Score: 4/10 (Underwhelming!)

Bottom Line: Save Your Money

To-The-Point: A well-meaning but bland children's film, Mr. Bean's Holiday is hampered by repetitive gags, an unclear target audience, and some questionable material, including a suicide attempt, kidnapping, and Nazi humor.

Complete Truth: I really wanted to like Mr. Bean's Holiday.

As I grew up in the '90s, I became a huge fan of a British comedy show being broadcast on PBS known as Mr. Bean. With the unique, mostly-silent character of Mr. Bean causing chaos with every move he made, my pre-teen brain labeled these antics as the funniest sketches I had ever seen. When he made his big screen debut in Bean, I attended the film with all of my friends for a birthday party - eventually laughing so hard that I began to cry.

That was a decade ago.

Now, with the arrival of Mr. Bean's Holiday, we are once again subjected to the childish antics of an annoying, destructive, and creepy British mute - except that I am now mature enough to realize how unfunny he truly is.

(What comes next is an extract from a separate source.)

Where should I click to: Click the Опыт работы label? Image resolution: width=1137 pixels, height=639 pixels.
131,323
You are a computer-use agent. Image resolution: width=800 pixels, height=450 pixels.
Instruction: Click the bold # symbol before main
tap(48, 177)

Mr. Bean's Holiday spares no time for "minor" aspects such as introducing narrative elements or developing characters, instead thrusting us immediately into Mr. Bean's (Rowan Atkinson) adventure as he wins a camcorder and a trip to the French Riviera through a church raffle. As the bumbling idiot travels towards his destination - and inadvertently, the Cannes Film Festival - he accidentally separates a child named Stepan (Max Baldry) from his father, Emil (Karel Roden), who happens to be a Cannes jury member. In his quest to reunite father and son, Mr. Bean stumbles across director Carson Clay (Willem Dafoe) and actress Sabine (Emma de Caunes), who conveniently have their upcoming film premiere at - where else? - the Cannes Film Festival. You don't have to be a genius to realize all of these characters will come together in Cannes for the climatic finale, as Mr. Bean makes his final push to the beach, ruining the day for dozens of people in the process.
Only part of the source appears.